申请免费试用、咨询电话：400-8352-114

隔离你的虚拟机

现在有许多IT管理者认为，配置虚拟服务器将使他们的虚拟机免收安全漏洞和病毒的攻击。但是Edward L. Haletky等虚拟化安全专家认为，IT经理将惊奇地发现，对于保护虚拟架构他们需要付出更多的努力。

Haletky曾经撰写过一篇关于虚拟化安全的书籍，他表示：“目前有关虚拟化技术最大的安全问题就是很多人并不知道他们自己真正在做什么。虚拟化管理员并不是安全管理员。他们之所有不能成为安全管理员是因为有太多需要学习的技能。虚拟化管理者也不是存储经理，但是他们却需要有这方面的知识。”

尽管虚拟化技术本身并不容易受到攻击，但是安全管理员和虚拟化管理员之间的知识差异导致了虚拟服务器配置的不安全性。现在虚拟化安全专家还很少，所以建议虚拟化管理员更多地掌握有关知识，审核针对他们虚拟机的策略，确保虚拟机上的功能性和内容被分配到独立的操作环境下。

隔离你的虚拟机

据Haletky称，虚拟化管理员必须担心四种网络：管理网络、存储网络、虚拟机网络和VMotion网络。他说，如果虚拟化管理员不隔离这些网络的话，就有可能产生最大的安全漏洞。

他说：“一些管理员将所有这四种网络的smack标签放在他们的DMZ上。”有非常严格和快速的规则控制IT部门在DMZ中的行为——首先也是最重要的一个就是禁止系统中有超过一个的网络链接。Haletky表示，相同的规则也还可以应用到虚拟服务器方面，他建议IT管理者尽可能地远离DMZ。

加拿大IDC公司安全和软件研究主管David Senf也认同这个观点，他说：“为了避免混淆安全策略、防止扩大权限，一些IT部门不允许DMZ中的虚拟机session停留在DMZ后端的主机上。”
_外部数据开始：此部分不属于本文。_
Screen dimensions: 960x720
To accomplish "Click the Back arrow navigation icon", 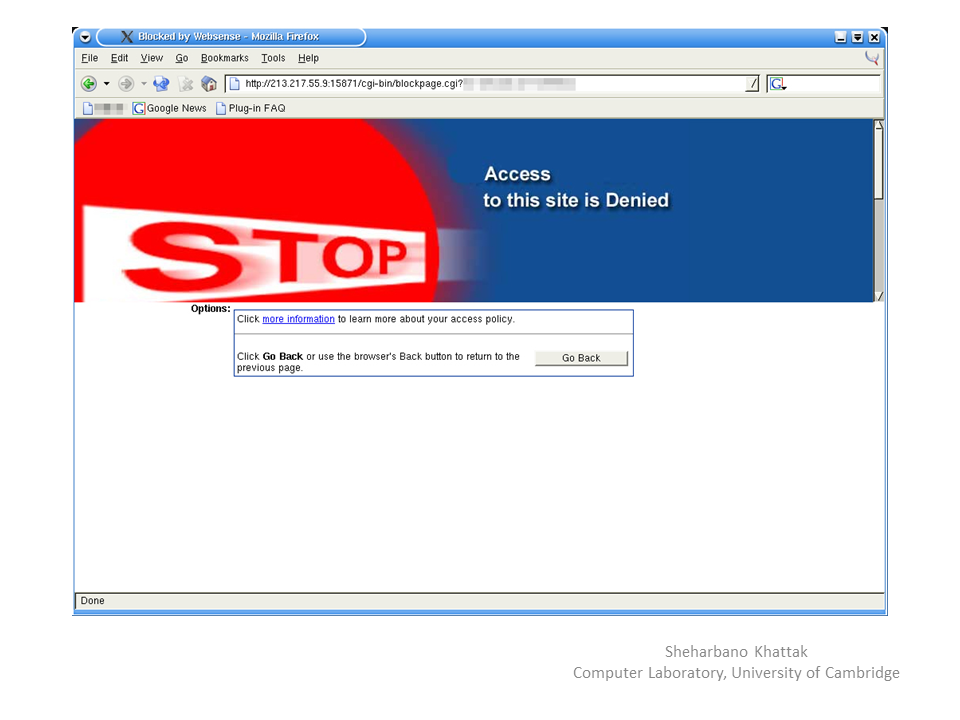I will (89, 84).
Info-Tech Research Group高级研究分析师John Sloan表示，管理员可以通过特殊的安全区域内聚合虚拟机来使用网络隔离。他解释说：“有些设备可能是从其他设备上分离出来的，因此需要不同层级的安全性。”

Sloan还建议那些使用实时迁移功能（这种功能可以将运行中的虚拟机从一台物理服务器迁移到另一台物理服务器上，从而优化性能、减少宕机时间）的管理员小心这项功能对安全性的影响。
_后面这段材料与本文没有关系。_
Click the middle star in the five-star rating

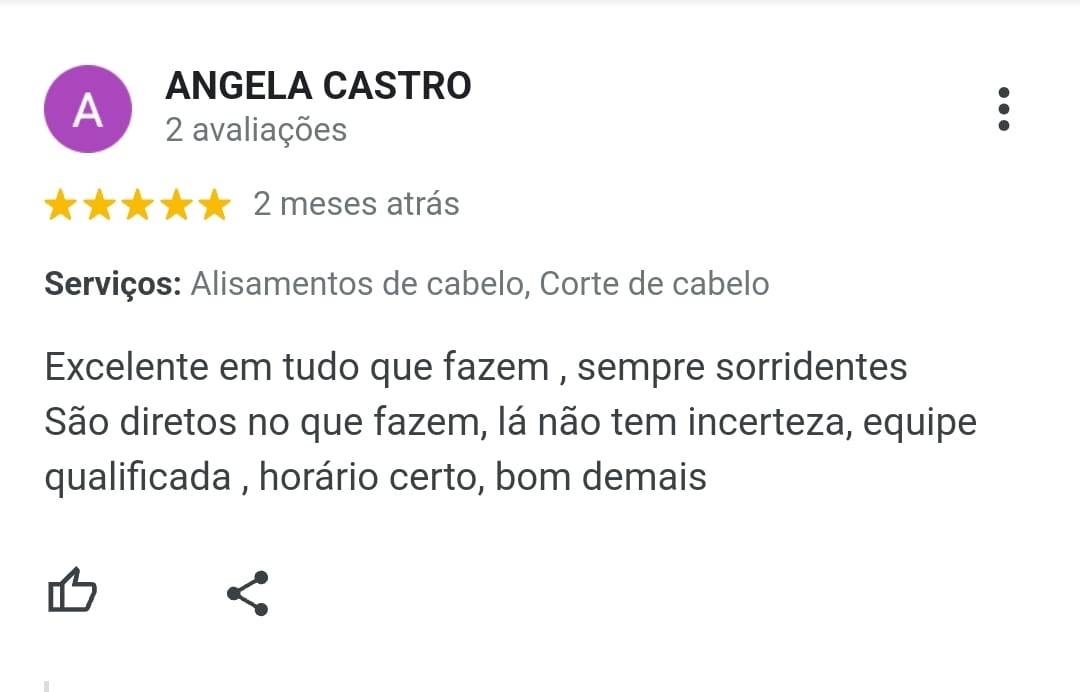pos(138,203)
他说：“有些情况下服务器设备可能需要更高层级的安全，但是他们可能需要迁移到其他设备中，是因为性能问题而不是安全问题。因此，这就增加了更多的复杂性，因为你需要了解物理服务器是如何分区的，确保‘相同’的服务器都使用相同的平台。”

虚拟化解决方案提供商Tresys技术设计总监Karl MacMillan表示：“现在最紧迫的安全需求就是确保虚拟化软件本身存在的漏洞不允许用户虚拟机在操作系统中引发灾难或者可能闯入其他用户虚拟机中。”

有了将具备相同访问权限的虚拟机整合到一起的理念之后，就产生了在独立虚拟机上隔离单个应用的功能。他说，这将确保你的HR应用不会受到Web浏览器的影响。

MacMillan表示：“这种做法的优点在于你可以通过使用更多虚拟机的功能来加强独立性。但是由于虚拟机繁殖迅速的特点，你还需要确保这些操作系统的安全性。你还要对这些操作系统进行升级、打补丁、对其进行追踪等。”